Whether or not “Top Gun: Maverick” surpasses triple-digits in its first three days, the movie is shaping up to be a win for Paramount and cinema operators alike. In today’s moviegoing landscape, it’s rare that Earth-bound adventures like “Top Gun” (though Cruise’s Maverick does, technically, flirt with sky-high altitudes) would be able to rake in that kind of cash in a single weekend. Those towering inaugural weekend returns are usually reserved for Marvel movies or other otherworldly superhero spectacles.

If ticket sales reach the higher end of that range, “Top Gun: Maverick” will rank among the highest-grossing movies of the year in a matter of days. In COVID times, the biggest starts in North America belong to “Spider-Man: No Way Home” ($260 million), “Doctor Strange in the Multiverse of Madness” ($187 million) and “The Batman” ($134 million). Other notable opening weekends in the pandemic era include “Venom: Let There be Carnage” ($90 million), “Black Widow” ($80 million in theaters and $60 million on Disney Plus) and “Sonic the Hedgehog 2” ($72 million).

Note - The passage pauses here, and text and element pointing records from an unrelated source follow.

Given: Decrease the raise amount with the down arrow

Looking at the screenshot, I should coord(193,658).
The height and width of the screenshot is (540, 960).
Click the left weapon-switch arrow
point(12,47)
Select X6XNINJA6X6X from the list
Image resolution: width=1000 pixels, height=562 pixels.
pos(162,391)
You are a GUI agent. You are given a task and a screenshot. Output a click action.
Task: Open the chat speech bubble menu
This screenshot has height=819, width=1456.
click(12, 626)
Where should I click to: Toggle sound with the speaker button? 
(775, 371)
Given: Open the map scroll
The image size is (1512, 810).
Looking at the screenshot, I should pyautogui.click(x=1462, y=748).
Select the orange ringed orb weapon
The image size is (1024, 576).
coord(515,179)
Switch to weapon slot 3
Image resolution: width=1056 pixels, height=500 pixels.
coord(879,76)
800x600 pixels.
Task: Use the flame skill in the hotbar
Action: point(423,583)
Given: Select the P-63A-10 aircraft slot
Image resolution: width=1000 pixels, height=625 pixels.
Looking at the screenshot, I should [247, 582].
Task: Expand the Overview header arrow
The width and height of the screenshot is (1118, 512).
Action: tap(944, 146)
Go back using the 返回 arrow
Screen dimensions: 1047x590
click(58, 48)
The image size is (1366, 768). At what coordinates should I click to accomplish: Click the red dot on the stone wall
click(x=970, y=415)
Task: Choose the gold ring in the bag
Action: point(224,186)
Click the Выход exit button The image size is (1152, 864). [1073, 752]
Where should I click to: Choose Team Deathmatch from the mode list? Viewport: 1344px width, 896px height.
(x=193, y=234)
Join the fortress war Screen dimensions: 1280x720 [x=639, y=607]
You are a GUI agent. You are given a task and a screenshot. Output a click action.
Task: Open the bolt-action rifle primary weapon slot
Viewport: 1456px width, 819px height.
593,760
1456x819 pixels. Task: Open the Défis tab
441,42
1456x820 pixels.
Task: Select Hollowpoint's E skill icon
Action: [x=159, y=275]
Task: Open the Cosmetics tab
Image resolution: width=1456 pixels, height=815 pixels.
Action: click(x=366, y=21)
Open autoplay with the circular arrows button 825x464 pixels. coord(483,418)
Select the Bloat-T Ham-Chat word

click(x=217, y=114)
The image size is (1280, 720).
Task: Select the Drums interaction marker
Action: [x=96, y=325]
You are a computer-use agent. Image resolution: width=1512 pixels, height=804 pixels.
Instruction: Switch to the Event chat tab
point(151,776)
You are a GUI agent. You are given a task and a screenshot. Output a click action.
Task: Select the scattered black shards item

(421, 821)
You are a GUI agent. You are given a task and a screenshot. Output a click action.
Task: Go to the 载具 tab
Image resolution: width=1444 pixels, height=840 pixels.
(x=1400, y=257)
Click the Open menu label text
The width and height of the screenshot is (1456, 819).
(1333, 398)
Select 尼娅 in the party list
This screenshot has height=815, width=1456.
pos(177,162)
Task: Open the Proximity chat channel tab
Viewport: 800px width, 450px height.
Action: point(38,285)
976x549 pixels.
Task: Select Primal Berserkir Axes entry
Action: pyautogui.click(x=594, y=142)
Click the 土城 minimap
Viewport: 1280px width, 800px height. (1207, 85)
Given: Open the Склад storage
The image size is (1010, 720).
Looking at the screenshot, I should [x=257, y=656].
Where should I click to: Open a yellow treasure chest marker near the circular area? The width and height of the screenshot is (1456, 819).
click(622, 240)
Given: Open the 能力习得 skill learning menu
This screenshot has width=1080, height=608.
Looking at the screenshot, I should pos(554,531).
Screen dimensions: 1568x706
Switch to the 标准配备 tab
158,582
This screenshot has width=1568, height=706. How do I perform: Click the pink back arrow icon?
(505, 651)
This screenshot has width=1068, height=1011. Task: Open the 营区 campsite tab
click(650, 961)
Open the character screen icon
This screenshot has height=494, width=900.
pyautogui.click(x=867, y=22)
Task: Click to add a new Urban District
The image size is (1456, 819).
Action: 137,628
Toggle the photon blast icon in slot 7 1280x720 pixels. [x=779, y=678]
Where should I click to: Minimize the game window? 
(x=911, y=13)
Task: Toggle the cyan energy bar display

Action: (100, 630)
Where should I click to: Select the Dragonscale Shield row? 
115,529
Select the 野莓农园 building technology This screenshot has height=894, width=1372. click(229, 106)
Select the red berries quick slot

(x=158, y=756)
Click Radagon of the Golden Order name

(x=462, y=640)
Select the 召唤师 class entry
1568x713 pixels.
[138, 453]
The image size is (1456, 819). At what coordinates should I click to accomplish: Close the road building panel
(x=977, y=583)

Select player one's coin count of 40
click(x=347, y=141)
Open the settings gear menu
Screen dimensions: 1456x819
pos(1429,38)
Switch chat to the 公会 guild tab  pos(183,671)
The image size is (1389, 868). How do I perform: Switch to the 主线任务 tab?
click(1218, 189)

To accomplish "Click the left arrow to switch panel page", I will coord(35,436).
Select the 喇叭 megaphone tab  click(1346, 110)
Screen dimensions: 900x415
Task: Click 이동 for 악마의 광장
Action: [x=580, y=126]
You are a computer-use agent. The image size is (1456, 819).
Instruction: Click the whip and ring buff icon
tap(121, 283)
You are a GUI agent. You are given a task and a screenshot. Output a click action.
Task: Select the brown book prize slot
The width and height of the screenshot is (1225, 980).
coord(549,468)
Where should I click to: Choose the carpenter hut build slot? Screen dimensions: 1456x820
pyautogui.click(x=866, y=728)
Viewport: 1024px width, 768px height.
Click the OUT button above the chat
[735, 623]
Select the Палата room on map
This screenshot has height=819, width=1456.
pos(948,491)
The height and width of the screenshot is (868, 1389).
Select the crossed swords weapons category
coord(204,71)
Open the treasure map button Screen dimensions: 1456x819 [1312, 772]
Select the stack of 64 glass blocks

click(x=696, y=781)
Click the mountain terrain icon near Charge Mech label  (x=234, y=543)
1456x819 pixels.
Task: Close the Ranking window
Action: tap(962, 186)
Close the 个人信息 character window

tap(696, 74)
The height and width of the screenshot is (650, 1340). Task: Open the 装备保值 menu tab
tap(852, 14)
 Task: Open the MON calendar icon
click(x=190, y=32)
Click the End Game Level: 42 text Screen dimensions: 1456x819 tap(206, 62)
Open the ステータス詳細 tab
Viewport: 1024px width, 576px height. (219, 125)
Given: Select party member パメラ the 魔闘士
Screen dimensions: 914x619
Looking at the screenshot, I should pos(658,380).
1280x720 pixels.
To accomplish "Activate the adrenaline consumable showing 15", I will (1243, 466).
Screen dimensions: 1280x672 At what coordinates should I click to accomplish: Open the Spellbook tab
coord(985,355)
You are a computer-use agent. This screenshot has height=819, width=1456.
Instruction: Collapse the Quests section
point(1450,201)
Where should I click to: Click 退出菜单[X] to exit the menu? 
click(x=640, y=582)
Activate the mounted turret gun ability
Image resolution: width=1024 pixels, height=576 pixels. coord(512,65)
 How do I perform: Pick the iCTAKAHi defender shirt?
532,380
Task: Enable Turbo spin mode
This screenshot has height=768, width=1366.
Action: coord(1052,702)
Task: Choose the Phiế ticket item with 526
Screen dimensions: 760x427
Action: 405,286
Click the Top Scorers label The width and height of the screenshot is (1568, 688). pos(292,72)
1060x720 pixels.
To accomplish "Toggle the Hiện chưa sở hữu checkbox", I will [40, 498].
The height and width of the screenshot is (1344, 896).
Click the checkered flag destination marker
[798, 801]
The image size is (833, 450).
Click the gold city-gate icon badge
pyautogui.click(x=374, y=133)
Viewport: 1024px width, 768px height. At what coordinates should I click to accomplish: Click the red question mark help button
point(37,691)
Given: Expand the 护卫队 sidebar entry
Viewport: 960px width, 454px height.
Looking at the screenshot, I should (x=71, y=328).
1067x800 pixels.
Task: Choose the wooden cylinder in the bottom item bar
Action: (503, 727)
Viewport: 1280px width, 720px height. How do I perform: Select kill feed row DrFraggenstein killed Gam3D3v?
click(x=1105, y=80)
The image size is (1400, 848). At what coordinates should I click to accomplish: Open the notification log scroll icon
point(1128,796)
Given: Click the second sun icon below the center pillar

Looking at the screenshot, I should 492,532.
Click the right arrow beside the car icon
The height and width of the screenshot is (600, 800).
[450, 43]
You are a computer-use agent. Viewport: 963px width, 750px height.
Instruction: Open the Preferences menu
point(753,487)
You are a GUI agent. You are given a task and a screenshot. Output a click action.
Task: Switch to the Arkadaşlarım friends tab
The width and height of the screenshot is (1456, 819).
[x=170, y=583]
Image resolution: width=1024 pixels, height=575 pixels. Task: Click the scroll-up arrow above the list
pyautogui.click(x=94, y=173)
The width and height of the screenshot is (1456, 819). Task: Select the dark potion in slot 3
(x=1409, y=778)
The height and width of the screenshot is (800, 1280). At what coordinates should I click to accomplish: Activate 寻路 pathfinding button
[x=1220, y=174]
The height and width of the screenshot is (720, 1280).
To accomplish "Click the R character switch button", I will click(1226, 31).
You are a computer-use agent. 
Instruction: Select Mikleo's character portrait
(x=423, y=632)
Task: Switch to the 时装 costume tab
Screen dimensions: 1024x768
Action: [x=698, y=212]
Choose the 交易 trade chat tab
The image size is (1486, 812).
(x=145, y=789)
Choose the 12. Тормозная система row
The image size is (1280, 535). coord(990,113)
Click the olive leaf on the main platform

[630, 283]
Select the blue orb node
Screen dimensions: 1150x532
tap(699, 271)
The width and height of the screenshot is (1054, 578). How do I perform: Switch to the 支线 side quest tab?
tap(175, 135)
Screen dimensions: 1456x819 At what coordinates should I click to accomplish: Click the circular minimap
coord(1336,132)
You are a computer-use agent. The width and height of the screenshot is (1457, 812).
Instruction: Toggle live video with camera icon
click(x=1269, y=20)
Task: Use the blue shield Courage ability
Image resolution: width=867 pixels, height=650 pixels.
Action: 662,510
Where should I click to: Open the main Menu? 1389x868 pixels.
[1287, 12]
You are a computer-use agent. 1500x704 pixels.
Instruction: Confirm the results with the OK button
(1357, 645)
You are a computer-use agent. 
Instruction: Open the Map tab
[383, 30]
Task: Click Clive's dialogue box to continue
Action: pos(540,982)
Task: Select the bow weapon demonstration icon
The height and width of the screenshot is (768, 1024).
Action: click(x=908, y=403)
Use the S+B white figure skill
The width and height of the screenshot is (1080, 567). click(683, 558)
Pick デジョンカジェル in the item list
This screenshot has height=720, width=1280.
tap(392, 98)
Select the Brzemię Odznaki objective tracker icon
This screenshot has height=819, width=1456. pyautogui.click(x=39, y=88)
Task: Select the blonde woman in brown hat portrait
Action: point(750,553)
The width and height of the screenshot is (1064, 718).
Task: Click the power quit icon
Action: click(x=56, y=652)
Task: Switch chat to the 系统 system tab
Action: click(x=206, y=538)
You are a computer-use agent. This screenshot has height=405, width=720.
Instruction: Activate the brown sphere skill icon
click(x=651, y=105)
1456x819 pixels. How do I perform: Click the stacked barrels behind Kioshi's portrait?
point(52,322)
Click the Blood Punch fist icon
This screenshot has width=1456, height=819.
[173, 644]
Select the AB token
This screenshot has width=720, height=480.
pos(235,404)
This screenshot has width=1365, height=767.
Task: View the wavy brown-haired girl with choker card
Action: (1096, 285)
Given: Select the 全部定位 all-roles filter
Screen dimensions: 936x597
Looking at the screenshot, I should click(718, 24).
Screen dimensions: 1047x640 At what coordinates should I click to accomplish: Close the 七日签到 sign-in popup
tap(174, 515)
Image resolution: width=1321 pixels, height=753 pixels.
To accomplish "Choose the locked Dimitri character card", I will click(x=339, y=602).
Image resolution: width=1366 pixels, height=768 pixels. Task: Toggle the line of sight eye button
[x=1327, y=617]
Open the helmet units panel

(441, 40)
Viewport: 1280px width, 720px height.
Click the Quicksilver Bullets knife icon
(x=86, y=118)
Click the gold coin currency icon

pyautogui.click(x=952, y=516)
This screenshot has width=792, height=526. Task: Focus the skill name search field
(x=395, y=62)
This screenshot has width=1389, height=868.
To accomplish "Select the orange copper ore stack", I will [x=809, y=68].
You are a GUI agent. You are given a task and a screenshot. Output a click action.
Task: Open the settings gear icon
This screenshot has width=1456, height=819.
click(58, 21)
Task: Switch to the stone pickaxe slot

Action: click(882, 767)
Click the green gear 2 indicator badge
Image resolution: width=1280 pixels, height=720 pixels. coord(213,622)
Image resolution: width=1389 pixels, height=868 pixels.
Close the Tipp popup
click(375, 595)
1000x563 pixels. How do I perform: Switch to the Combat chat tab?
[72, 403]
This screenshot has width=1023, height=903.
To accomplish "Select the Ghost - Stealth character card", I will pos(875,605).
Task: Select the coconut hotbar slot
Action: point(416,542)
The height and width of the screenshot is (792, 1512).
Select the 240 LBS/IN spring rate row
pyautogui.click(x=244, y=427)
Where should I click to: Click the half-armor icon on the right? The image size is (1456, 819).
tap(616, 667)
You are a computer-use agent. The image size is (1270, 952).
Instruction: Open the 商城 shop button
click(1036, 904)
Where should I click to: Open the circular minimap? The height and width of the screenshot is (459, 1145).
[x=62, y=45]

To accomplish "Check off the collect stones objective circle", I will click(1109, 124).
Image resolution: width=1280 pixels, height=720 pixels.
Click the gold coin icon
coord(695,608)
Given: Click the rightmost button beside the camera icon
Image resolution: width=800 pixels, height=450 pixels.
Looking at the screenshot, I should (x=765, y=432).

For Cruise, even the lower end of projections would land as the biggest opening weekend of his career. Though he’s probably the biggest action star of his generation, none of his movies have opened to more than $65 million at the domestic box office. The actor’s 2005 science-fiction epic “War of the Worlds” currently stands as his best debut with $64 million, followed by 2018’s “Mission: Impossible – Fallout” with $61 million.

“Top Gun: Maverick” cost $170 million to produce, not including the millions spent on promoting the movie to audiences worldwide. In addition to doing his own death-defying stunts, Cruise likes to embark on expensive, globe-trotting press tours. Those efforts included a splashy premiere at the Cannes Film Festival, which culminated with eight fighter jets flying over the Croisette (the French government paid for those). Skydance Media helped front the bill, co-producing and co-financing the film.

A debut anywhere near $100 million would be no small feat considering audiences over 40 years old — the moviegoers who were top of mind when Paramount initially greenlit the sequel —  have been the most reluctant to return to theaters. The film’s positive word of mouth should be helpful in reaching younger audiences, who were not alive when “Top Gun” opened 36 years ago.

Joseph Kosinski directed the PG-13 “Top Gun: Maverick,” which picks up decades after the original. In the latest mission, Cruise’s Pete “Maverick” Mitchell trains a new group of cocky aviators for a crucial assignment. The cast includes Miles Teller, Glen Powell, Jon Hamm, Jennifer Connelly and Val Kilmer, who played Iceman in the first “Top Gun.”

Variety’s chief film critic Peter Debruge was impressed by “Maverick,” writing, “Hardly anything in “Top Gun: Maverick” will surprise you, except how well it does nearly all the things audiences want and expect it to do.”

Though “Top Gun: Maverick” is expected to take up most of the oxygen in cinemas, Disney and 20th Century’s “The Bob’s Burgers Movie” is opening in hopes of catering to moviegoers who don’t feel the need for speed. The PG-13 animated musical comedy, based on the popular TV show, is projected to earn $10 million to $15 million from 3,400 theaters over the weekend.

Directed by Bernard Derriman in his feature debut, the well-reviewed “Bob’s Burgers Movie” follows the family as they struggle to pay their loan after a sinkhole opens in front of their restaurant. In Variety’s review, film critic Amy Nicholson liked the film to a supercharged episode of television. When it comes to the hijinks of the Belcher family, she says that’s a good thing, writing “‘The Bob’s Burgers Movie’ knows its recipe and sticks to it.”